Note that the keys in this Hashtable are different for each format, hence the
name "format-specific metadata".

See :doc:`Bio-Formats metadata processing </about/index>` for more information on the metadata capabilities that Bio-Formats provides.

.. seealso::
  :source:`IFormatReader <components/formats-api/src/loci/formats/IFormatReader.java>`
    Source code of the ``loci.formats.IFormatReader`` interface
  :download:`OrthogonalReader.java <examples/OrthogonalReader.java>`
    Example of reading XZ and YZ image planes from a file

File reading extras
-------------------

The previous section described how to read pixels as they are stored in the
file.

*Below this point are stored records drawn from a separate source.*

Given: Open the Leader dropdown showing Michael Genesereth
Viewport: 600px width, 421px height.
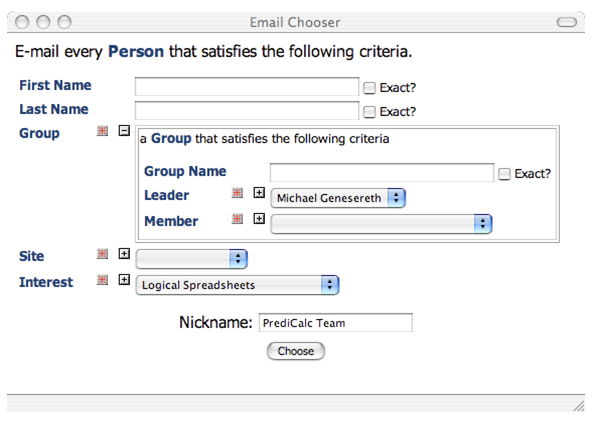Looking at the screenshot, I should point(338,198).
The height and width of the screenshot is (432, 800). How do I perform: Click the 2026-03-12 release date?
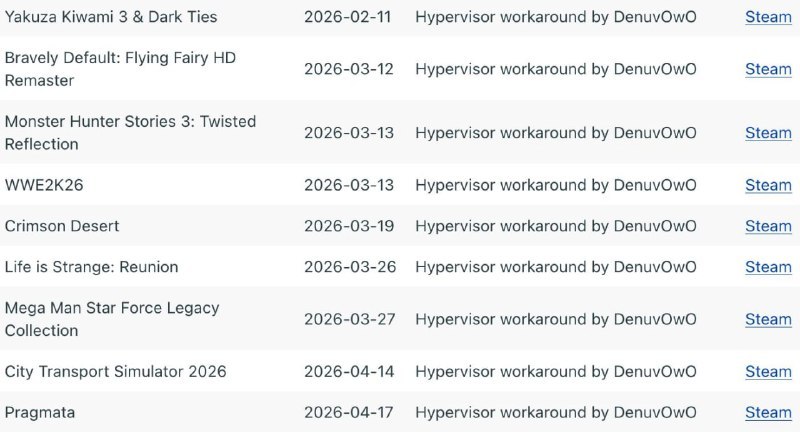pyautogui.click(x=349, y=69)
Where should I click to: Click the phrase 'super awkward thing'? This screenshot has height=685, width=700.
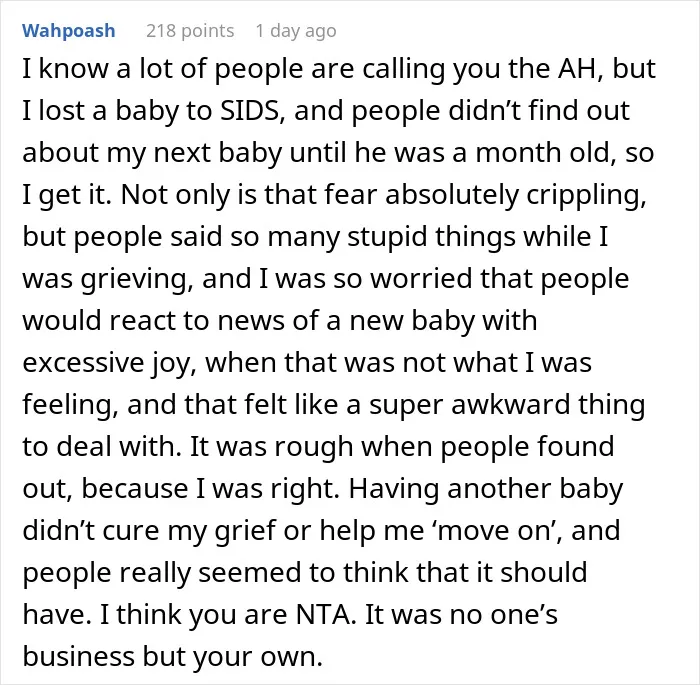pyautogui.click(x=507, y=405)
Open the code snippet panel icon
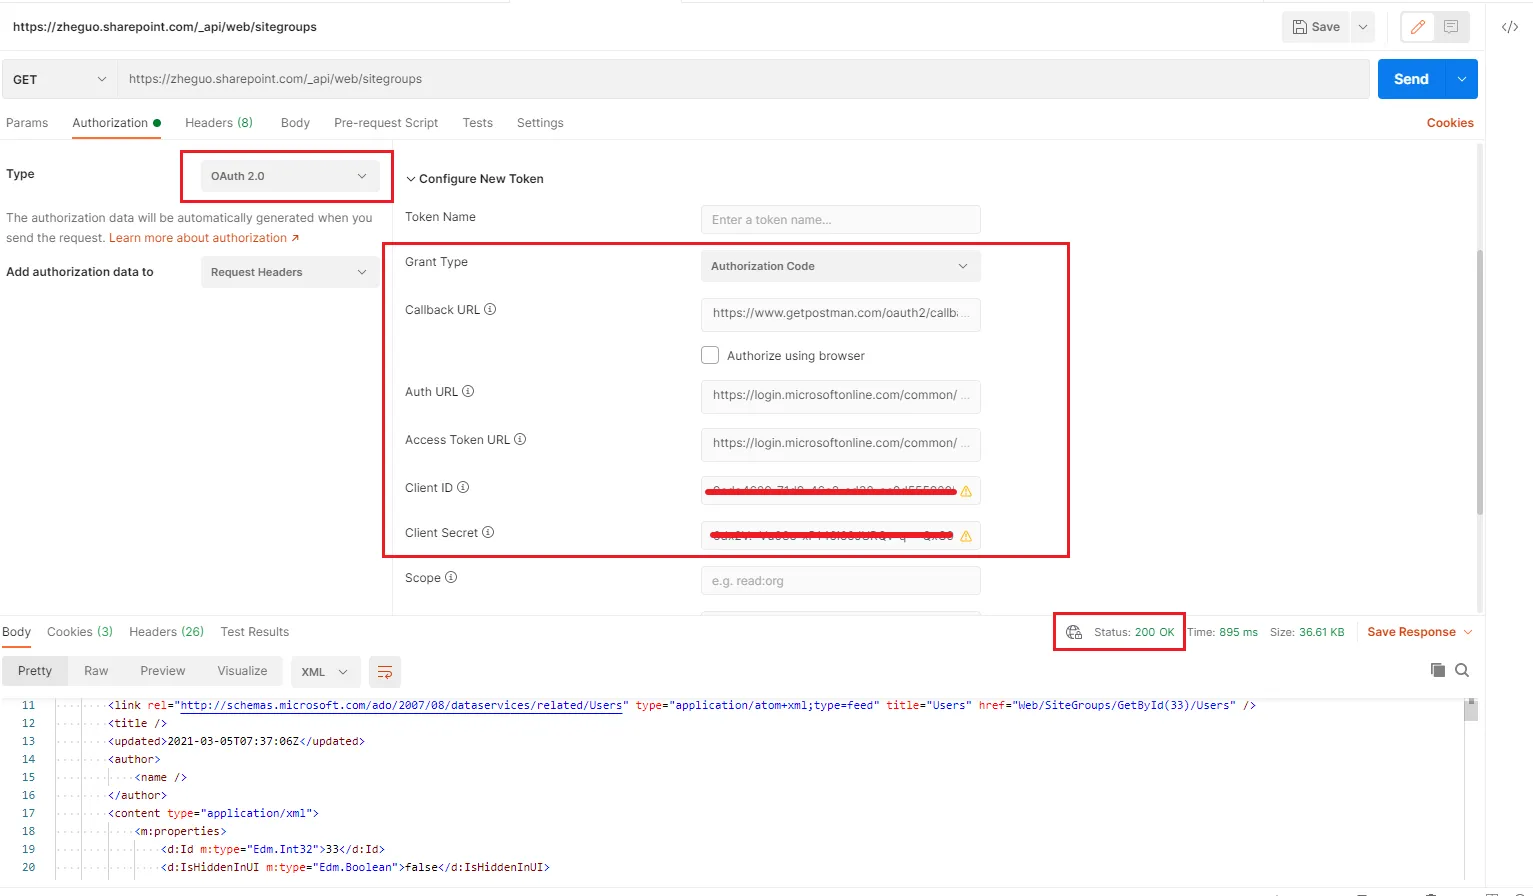Viewport: 1533px width, 896px height. click(1510, 27)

However, the native format is not necessarily convenient, so
Bio-Formats provides a few extras to make file reading more flexible.

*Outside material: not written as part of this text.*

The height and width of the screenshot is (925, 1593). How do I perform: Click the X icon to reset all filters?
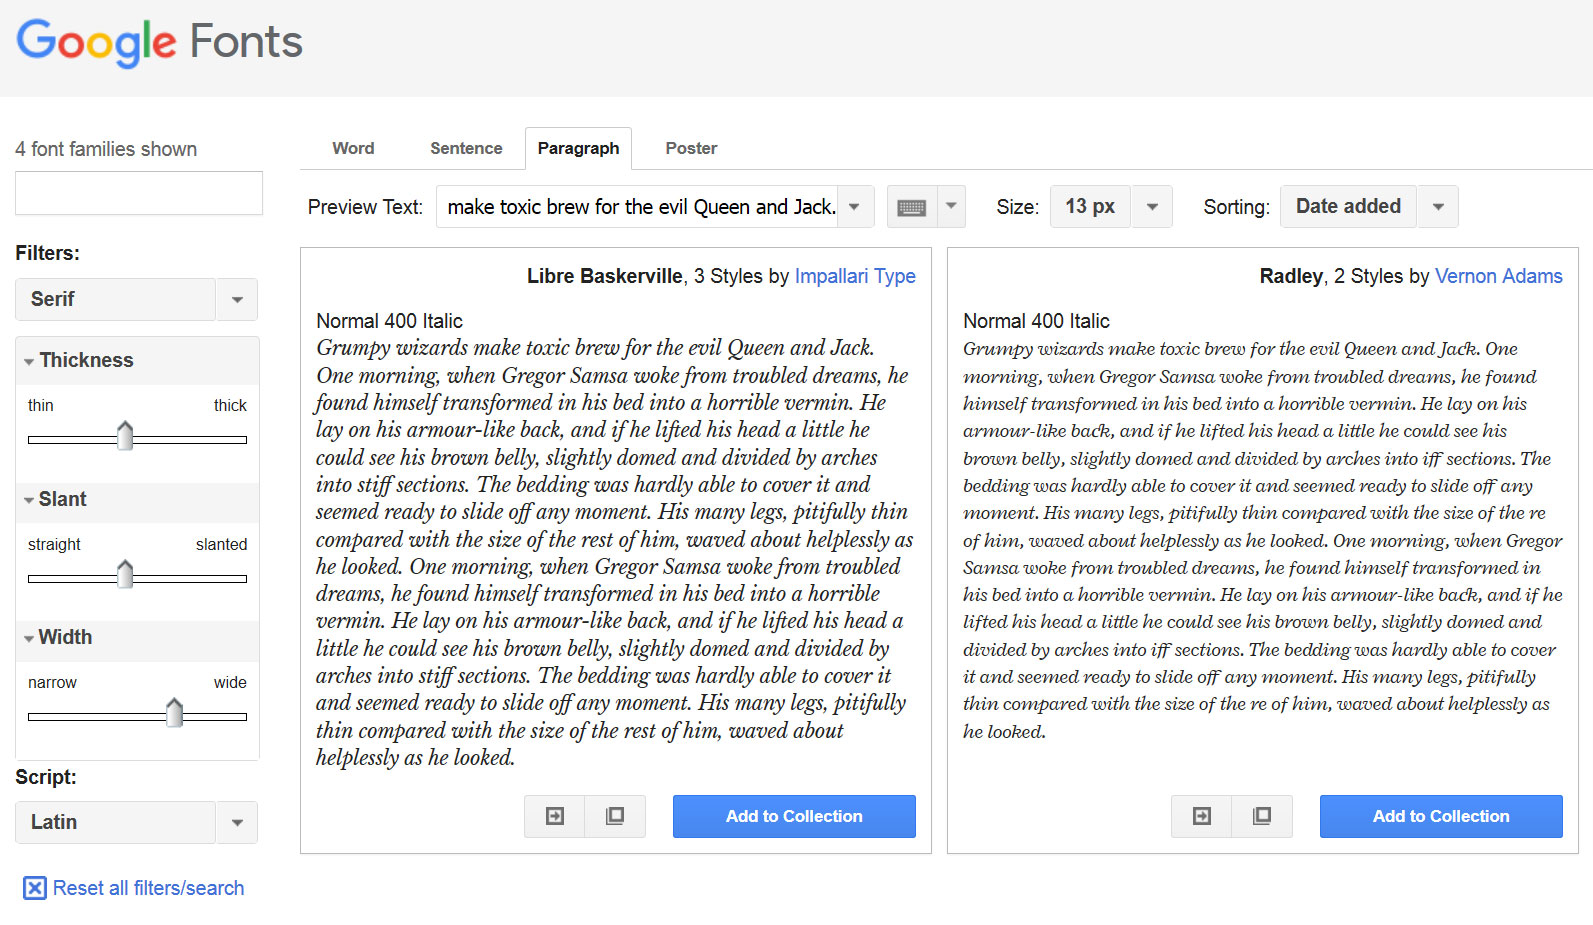point(35,888)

- The :javadoc:`loci.formats.ReaderWrapper <loci/formats/ReaderWrapper.html>`
  API that implements ``loci.formats.IFormatReader`` allows to define
  "wrapper" readers that take a reader in the constructor, and manipulate the
  results somehow, for convenience. Using them is similar to the java.io
  InputStream/OutputStream model: just layer whichever functionality you need
  by nesting the wrappers.

  The table below summarizes a few wrapper readers of interest:

  .. list-table::
    :header-rows: 1
    :widths: 25, 75

    * - Wrapper reader
      - Functionality

    * - :javadoc:`loci.formats.BufferedImageReader <loci/formats/gui/BufferedImageReader.html>`
      - Allows pixel data to be returned as BufferedImages instead of raw byte
        arrays

    * - :javadoc:`loci.formats.FileStitcher <loci/formats/FileStitcher.html>`
      - Uses advanced pattern matching heuristics to group files that belong
        to the same dataset

    * - :javadoc:`loci.formats.ChannelSeparator <loci/formats/ChannelSeparator.html>`
      - Makes sure that all planes are grayscale - RGB images are split into 3
        separate grayscale images

    * - :javadoc:`loci.formats.ChannelMerger <loci/formats/ChannelMerger.html>`
      - Merges grayscale images to RGB if the number of channels is greater
        than 1

    * - :javadoc:`loci.formats.ChannelFiller <loci/formats/ChannelFiller.html>`
      - Converts indexed color images to RGB images

    * - :javadoc:`loci.formats.MinMaxCalculator <loci/formats/MinMaxCalculator.html>`
      - Provides an API for retrieving the minimum and maximum pixel values
        for each channel

    * - :javadoc:`loci.formats.DimensionSwapper <loci/formats/DimensionSwapper.html>`
      - Provides an API for changing the dimension order of a file

    * - :javadoc:`loci.formats.Memoizer <loci/formats/Memoizer.html>`
      - Caches the state of the reader into a memoization file

- :javadoc:`loci.formats.ImageTools <loci/formats/ImageTools.html>`
  and :javadoc:`loci.formats.gui.AWTImageTools <loci/formats/gui/AWTImageTools.html>`
  provide a number of methods for manipulating BufferedImages and primitive
  type arrays. In particular, there are methods to split and merge channels
  in a BufferedImage/array, as well as converting to a specific data type
  (e.g. convert short data to byte data).

Troubleshooting
---------------

- Importing multi-file formats (Leica LEI, PerkinElmer, FV1000 OIF, ICS, and
  Prairie TIFF, to name a few) can fail if any of the files are renamed.
  There are "best guess" heuristics in these readers, but they are not
  guaranteed to work in general. So please do not rename files in these
  formats.

- If you are working on a Macintosh, make sure that the data and resource
  forks of your image files are stored together. Bio-Formats does not handle
  separated forks (the native QuickTime reader tries, but usually fails).

- Bio-Formats file readers are not thread-safe. If files are read within a
  parallelized environment, a new reader must be fully initialized in each
  parallel session. See :ref:`reader_performance` about ways to improve file
  reading performance in multi-threaded mode.